TEXT SECTION —
If you want optimize way means use TOP Keyword, So the nth max and min salaries query as follows but the queries look like a tricky as in reverse order by using aggregate function names:

N maximum salary:

SELECT MIN(EmpSalary)
FROM Salary
WHERE EmpSalary IN(SELECT TOP N EmpSalary FROM Salary ORDER BY EmpSalary DESC) 

for Ex: 3 maximum salary:

SELECT MIN(EmpSalary)
FROM Salary
WHERE EmpSalary IN(SELECT TOP 3 EmpSalary FROM Salary ORDER BY EmpSalary DESC) 

N minimum salary:

SELECT MAX(EmpSalary)
FROM Salary
WHERE EmpSalary IN(SELECT TOP N EmpSalary FROM Salary ORDER BY EmpSalary ASC)

for Ex: 3 minimum salary:

SELECT MAX(EmpSalary)
FROM Salary
WHERE EmpSalary IN(SELECT TOP 3 EmpSalary FROM Salary ORDER BY EmpSalary ASC)

Answer 9

Try this code :-

SELECT *
   FROM one one1
   WHERE ( n ) = ( SELECT COUNT( one2.salary )
                   FROM one one2
                   WHERE one2.salary >= one1.salary
                 )

Answer 10

To get third highest value from table

SELECT * FROM tableName ORDER BY columnName DESC LIMIT 2, 1

Answer 11

Subqueries always take more time:

use below query to get the any highest and lowest data:

Highest Data: select *from business order by id desc limit 3,1;

Lowest data: select *from business order by id asc limit 3,1;

Can use N in the place of 3 to get nth data.

ACTION ITEM — Rewrite the passage of the nth-highest-value text that begins at "use below query" and ends after "get nth data.", putting "staff" wherever "business" appears.

PROVIDED INFORMATION —
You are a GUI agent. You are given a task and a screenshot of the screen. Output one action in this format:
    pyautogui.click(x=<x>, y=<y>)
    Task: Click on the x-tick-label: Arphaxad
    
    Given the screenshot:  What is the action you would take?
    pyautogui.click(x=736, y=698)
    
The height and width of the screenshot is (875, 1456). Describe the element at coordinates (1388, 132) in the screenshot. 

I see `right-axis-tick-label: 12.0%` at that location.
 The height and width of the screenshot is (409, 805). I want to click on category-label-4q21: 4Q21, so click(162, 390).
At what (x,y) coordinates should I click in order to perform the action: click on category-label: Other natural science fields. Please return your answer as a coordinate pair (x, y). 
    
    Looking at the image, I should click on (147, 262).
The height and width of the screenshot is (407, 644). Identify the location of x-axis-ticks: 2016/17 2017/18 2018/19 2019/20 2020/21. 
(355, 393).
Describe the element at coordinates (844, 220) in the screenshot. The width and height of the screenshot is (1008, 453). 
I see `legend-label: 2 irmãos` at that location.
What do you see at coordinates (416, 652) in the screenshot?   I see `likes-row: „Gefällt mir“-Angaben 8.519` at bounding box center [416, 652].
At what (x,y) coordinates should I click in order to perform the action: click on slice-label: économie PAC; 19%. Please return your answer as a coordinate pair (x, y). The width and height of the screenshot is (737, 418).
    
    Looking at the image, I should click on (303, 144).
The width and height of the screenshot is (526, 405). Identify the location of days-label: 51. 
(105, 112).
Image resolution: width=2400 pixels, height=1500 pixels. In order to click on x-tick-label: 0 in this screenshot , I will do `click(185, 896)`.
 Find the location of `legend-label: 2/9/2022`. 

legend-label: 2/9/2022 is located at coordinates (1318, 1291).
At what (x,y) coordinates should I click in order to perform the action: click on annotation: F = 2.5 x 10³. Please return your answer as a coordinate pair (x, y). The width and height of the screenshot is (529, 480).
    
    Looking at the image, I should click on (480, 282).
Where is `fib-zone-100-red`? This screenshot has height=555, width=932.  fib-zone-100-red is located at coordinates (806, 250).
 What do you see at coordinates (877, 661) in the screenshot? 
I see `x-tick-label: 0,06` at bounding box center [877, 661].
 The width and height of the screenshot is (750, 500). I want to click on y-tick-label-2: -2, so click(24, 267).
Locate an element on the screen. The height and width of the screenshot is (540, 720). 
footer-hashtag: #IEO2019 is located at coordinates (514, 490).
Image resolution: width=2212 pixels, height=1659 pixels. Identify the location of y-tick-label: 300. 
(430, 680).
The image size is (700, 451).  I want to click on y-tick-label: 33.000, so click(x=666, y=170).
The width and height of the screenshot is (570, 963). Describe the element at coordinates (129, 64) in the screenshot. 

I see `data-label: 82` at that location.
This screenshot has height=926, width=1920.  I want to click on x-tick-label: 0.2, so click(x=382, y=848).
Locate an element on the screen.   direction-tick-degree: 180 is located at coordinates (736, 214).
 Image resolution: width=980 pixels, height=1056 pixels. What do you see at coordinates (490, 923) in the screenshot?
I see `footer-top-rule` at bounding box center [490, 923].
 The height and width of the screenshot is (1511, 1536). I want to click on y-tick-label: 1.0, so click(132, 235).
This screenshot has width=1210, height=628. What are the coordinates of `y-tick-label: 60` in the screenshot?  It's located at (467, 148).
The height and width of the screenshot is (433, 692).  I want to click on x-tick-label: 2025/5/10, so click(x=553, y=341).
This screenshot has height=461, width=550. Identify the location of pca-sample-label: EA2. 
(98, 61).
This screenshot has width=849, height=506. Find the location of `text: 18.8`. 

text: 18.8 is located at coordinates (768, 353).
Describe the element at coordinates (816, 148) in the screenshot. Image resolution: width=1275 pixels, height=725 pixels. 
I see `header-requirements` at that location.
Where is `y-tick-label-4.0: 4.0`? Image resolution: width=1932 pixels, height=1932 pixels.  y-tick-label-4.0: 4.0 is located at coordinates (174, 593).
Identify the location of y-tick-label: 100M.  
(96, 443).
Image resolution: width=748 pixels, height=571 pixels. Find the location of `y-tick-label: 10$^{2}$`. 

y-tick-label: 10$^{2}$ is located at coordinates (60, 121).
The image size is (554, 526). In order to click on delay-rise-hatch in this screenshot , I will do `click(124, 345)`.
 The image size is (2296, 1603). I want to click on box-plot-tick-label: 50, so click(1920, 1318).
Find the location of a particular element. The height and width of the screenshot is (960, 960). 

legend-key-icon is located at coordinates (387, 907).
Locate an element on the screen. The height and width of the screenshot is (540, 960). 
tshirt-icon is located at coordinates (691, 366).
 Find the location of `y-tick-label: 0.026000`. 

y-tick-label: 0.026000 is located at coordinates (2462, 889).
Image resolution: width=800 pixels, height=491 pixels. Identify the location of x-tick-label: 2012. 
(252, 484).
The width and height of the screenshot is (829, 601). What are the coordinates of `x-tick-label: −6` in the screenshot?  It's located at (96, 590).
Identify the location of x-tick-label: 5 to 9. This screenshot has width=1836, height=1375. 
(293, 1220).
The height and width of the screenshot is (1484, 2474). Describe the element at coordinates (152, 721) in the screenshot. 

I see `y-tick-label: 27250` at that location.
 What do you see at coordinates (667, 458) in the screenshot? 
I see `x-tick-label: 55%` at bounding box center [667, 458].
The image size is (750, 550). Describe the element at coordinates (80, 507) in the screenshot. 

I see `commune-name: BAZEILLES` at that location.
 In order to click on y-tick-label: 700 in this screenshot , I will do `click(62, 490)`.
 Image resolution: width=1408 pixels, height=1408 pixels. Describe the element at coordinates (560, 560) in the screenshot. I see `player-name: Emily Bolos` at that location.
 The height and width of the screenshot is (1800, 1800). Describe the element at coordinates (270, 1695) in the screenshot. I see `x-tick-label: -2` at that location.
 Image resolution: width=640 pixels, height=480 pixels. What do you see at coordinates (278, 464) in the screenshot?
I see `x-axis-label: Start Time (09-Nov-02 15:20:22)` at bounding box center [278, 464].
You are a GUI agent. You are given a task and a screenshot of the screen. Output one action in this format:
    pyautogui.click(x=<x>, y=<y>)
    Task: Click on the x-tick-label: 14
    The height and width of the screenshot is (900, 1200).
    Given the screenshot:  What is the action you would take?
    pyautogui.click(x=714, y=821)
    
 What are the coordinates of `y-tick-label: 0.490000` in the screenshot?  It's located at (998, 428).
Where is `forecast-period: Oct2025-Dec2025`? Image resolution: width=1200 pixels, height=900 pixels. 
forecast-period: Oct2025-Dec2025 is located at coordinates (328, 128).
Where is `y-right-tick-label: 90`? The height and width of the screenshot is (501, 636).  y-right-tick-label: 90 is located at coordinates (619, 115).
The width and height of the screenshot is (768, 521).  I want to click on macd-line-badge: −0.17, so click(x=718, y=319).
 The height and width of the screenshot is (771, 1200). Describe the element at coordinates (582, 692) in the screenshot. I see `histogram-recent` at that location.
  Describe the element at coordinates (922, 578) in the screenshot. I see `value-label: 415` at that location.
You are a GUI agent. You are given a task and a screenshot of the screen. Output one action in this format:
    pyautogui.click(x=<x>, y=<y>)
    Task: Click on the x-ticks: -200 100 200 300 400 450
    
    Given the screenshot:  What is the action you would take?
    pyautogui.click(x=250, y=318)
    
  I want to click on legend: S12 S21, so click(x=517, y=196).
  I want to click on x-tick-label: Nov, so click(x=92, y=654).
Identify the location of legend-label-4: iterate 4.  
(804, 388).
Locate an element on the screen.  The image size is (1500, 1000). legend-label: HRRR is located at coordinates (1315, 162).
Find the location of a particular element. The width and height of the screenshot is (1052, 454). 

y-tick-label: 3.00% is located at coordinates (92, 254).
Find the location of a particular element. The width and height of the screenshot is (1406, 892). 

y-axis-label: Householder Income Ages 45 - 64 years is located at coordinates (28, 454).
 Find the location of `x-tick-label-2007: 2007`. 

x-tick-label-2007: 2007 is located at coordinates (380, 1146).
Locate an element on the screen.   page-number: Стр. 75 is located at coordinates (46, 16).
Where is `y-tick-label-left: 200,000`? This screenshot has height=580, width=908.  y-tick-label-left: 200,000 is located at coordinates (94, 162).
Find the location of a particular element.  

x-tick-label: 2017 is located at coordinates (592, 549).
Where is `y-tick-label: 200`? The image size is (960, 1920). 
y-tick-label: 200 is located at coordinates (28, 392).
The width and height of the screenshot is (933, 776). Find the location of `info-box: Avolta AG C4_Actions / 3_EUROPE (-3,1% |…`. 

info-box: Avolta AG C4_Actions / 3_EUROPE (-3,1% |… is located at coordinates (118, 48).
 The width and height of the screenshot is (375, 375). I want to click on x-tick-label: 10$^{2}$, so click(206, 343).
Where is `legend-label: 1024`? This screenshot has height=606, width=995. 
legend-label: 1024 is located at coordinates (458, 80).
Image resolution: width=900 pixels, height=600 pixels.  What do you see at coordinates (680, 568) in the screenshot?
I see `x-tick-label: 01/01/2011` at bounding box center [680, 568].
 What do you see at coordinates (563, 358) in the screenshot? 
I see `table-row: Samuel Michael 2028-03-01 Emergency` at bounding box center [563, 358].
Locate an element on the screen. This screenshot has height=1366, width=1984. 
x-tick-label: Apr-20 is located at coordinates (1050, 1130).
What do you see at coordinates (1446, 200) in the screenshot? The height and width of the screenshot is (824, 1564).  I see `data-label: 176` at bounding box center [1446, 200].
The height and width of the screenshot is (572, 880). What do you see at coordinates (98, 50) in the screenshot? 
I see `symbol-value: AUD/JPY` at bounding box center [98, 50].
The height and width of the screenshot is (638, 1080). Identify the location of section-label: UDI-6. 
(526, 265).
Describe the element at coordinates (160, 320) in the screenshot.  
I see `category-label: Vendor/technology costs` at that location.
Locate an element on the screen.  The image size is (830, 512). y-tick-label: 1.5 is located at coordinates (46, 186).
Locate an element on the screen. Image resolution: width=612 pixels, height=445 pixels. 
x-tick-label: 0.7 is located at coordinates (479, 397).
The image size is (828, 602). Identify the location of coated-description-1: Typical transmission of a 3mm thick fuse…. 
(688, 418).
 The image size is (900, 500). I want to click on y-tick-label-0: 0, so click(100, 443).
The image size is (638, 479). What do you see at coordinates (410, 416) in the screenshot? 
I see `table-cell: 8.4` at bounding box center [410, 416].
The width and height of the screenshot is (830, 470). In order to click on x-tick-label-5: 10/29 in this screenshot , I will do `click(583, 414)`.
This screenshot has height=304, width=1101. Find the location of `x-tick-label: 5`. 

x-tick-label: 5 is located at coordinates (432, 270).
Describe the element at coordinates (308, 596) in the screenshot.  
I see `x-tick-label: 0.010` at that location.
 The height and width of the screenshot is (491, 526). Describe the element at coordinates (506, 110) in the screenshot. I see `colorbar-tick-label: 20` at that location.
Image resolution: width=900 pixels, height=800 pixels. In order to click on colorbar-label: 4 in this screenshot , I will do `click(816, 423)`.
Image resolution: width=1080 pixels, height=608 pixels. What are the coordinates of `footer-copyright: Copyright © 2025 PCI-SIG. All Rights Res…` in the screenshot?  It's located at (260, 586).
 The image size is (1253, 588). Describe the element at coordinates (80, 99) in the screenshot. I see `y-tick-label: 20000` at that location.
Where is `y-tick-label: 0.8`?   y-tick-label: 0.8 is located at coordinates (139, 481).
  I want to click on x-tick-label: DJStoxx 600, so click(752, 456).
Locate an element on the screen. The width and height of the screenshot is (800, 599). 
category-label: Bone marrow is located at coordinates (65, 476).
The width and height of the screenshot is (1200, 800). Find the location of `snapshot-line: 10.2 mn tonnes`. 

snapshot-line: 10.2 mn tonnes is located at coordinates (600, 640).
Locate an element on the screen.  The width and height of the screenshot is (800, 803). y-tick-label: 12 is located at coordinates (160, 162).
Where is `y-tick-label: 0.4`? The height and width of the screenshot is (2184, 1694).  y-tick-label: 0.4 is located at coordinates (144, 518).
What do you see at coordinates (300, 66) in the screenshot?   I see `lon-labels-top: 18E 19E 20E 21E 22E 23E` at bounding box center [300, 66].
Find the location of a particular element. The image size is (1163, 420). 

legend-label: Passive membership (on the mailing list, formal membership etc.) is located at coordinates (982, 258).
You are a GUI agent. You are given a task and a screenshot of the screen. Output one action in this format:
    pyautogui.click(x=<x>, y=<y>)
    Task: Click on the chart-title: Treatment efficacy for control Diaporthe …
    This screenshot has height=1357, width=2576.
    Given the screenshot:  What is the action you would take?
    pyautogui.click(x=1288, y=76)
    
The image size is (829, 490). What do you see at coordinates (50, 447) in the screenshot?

RESULT OF THIS TASK —
use below query to get the any highest and lowest data:

Highest Data: select *from staff order by id desc limit 3,1;

Lowest data: select *from staff order by id asc limit 3,1;

Can use N in the place of 3 to get nth data.